The A7A5 stablecoin may still be used inside that network. Sanctions and national security specialist Kaitlin Martin said Western restrictions have kept most global trading venues from listing the token, leaving it largely confined to Russia-linked services.
Still, Martin said users can swap A7A5 into other digital assets through Russia-linked platforms. That could allow funds to enter the wider crypto market and support cross-border payments, including commodities trade.
The issue also connects to Russia crypto sanctions at a political level. Russia recently sanctioned British teenager Alexander Browder after he helped expose the alleged use of A7A5 in funding the war effort against Ukraine.
The 17-year-old wrote a report for The Henry Jackson Society, which Russia’s Foreign Ministry called “defamatory speculations and false information.”
Ogienko argues the project can survive even if sanctions are eased. Donald Trump recently said the end of the war between Ukraine and Russia was “getting very close.” If restrictions are reduced, A7A5 may need to prove it is more than a crisis tool.
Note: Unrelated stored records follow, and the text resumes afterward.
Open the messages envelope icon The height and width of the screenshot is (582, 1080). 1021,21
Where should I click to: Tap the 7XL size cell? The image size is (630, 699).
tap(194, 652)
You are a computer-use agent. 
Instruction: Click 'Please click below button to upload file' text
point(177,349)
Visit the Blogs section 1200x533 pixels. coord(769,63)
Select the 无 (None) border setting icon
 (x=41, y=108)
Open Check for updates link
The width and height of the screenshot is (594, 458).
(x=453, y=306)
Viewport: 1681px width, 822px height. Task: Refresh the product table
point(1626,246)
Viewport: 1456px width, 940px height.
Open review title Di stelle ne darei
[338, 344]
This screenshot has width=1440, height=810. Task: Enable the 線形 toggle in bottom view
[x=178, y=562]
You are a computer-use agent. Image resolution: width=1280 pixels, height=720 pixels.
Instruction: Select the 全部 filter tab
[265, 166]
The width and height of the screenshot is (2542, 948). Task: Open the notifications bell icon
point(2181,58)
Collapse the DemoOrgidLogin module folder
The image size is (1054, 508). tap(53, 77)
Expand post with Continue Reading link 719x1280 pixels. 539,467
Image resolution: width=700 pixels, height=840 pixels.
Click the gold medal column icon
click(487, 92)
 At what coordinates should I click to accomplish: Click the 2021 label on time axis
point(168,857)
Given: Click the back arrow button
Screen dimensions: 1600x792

“Our stablecoin has a good chance to stay competitive even after the sanctions are lifted,” Ogienko told CoinDesk in Hong Kong. “If you trade with Russia, you need convenient and fast means of settlement.”
The A7A5 crypto pitch is to build direct exchange rails between ruble-backed tokens and other stablecoins without relying on dollar-linked assets such as USDT or USDC.
“The idea is that we can make an exchange rail between your stablecoin and ours,” Ogienko said. “Not using USDT, USDC, U.S. dollars. We just make direct swaps.”
For now, the Russian stablecoin remains caught between technology, politics and trust. Public ledgers show wallet movement, but they do not always prove whether activity is real trade, internal recycling or a message meant to show strength.
The A7A5 stablecoin controversy shows that the real fight is not only over crypto technology. It is over who owns the truth: whether A7A5 is a working backdoor for state-level trade, or a coordinated campaign trying to hide a damaged economy.